## [Assigned task]
Within the entries below, please return exactly the lines from the one with "Go to 关键词 sidebar item" through the one with "Click the green", leaving out any pictures.

## [Data under study]
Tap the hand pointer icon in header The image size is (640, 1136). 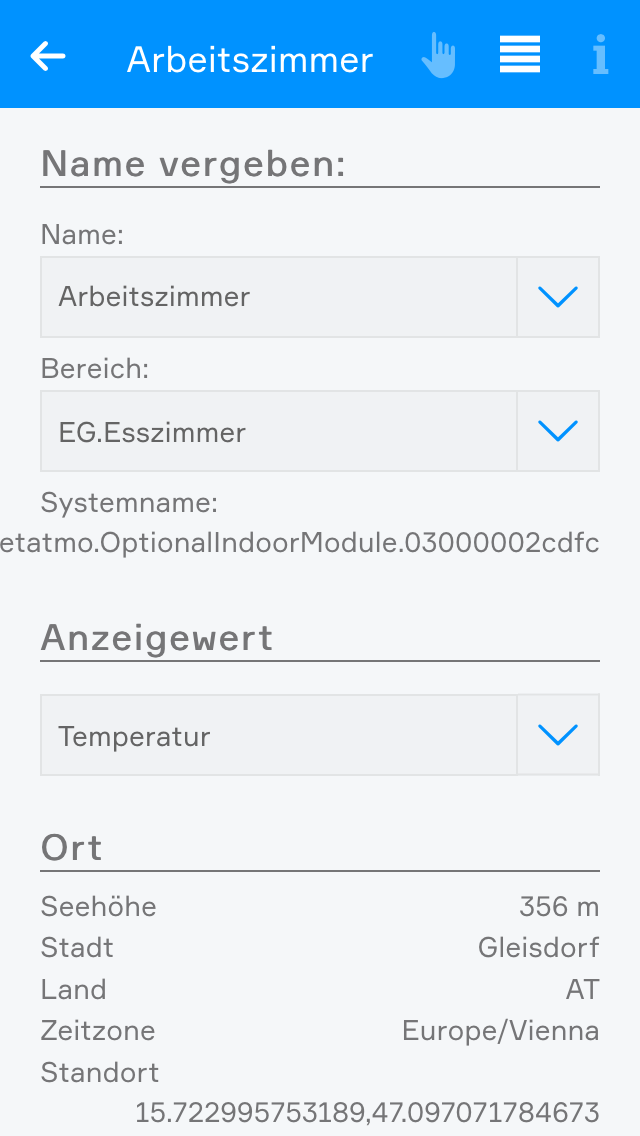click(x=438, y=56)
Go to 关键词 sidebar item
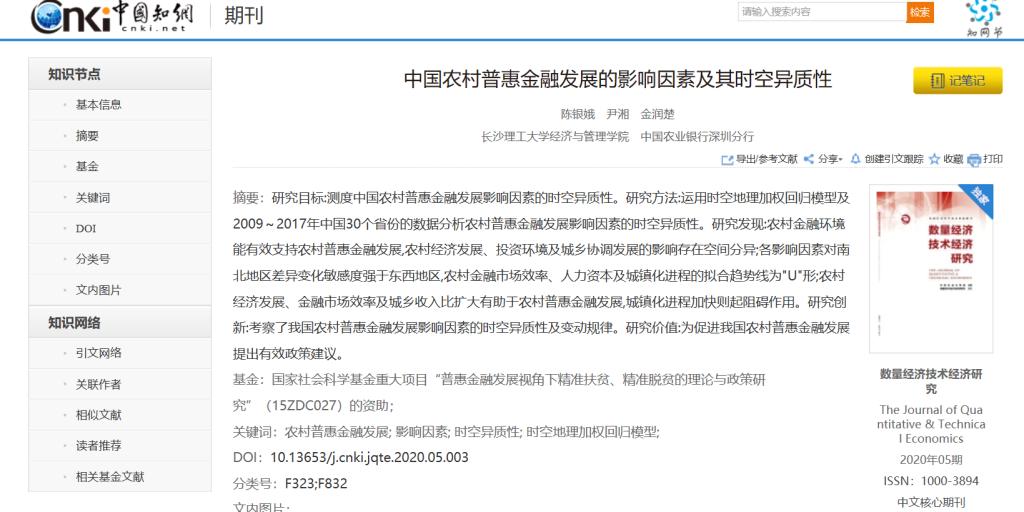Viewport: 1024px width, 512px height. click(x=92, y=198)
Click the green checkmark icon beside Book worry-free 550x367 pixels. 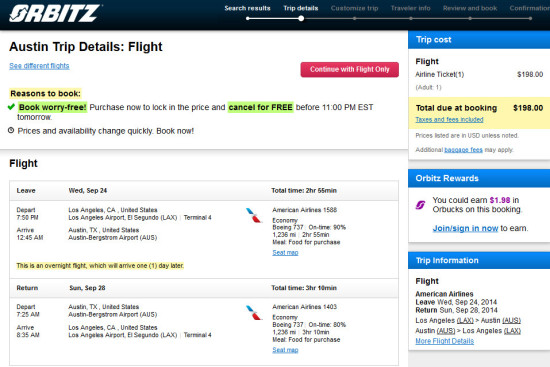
...
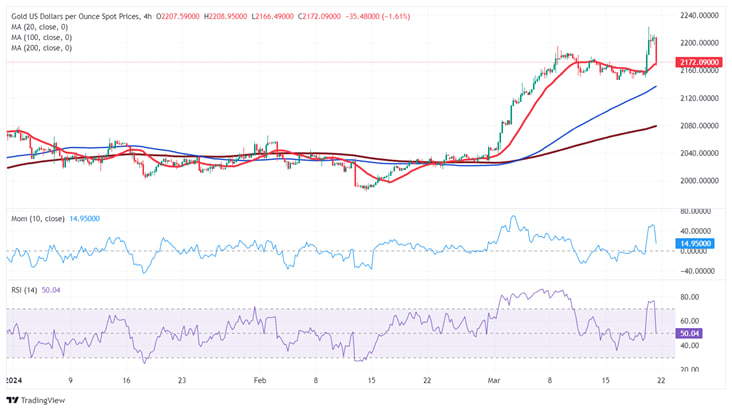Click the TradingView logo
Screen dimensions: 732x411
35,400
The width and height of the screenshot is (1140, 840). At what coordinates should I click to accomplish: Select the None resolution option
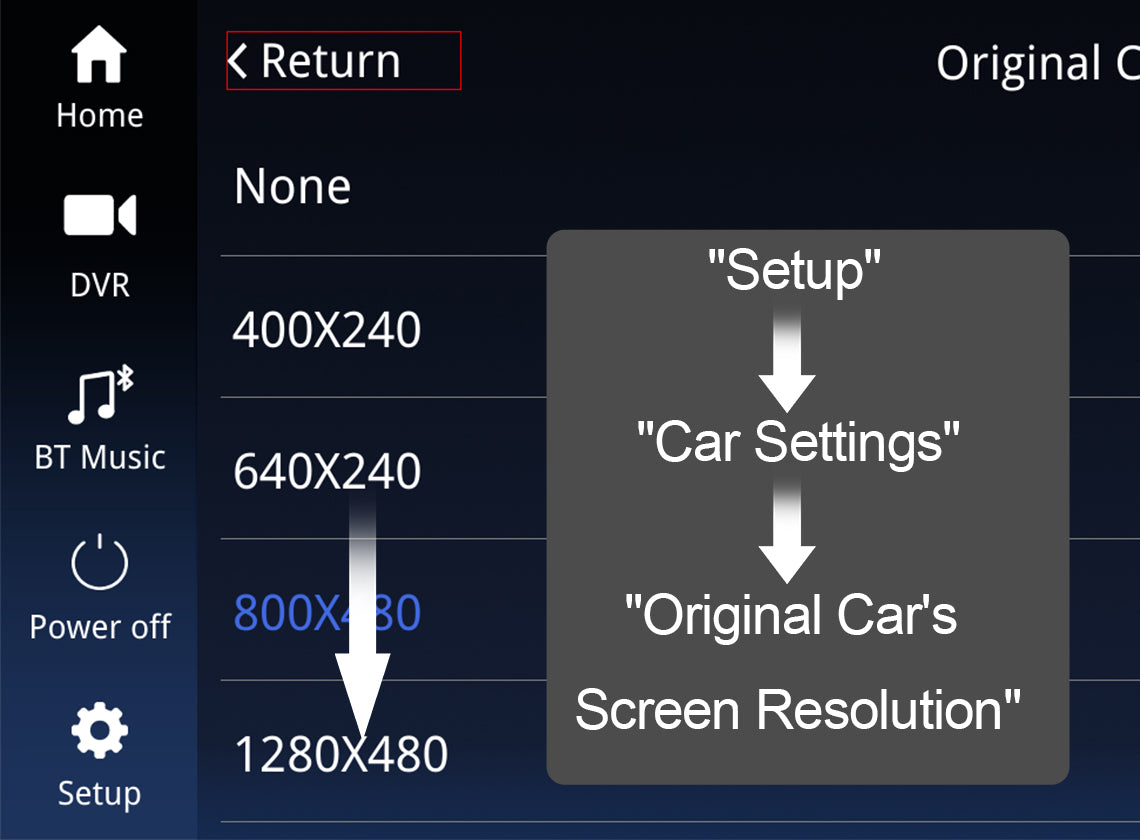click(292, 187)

## [Response area]
Go to 关键词 sidebar item
Viewport: 1024px width, 512px height. click(x=92, y=198)
Click the green checkmark icon beside Book worry-free 550x367 pixels. 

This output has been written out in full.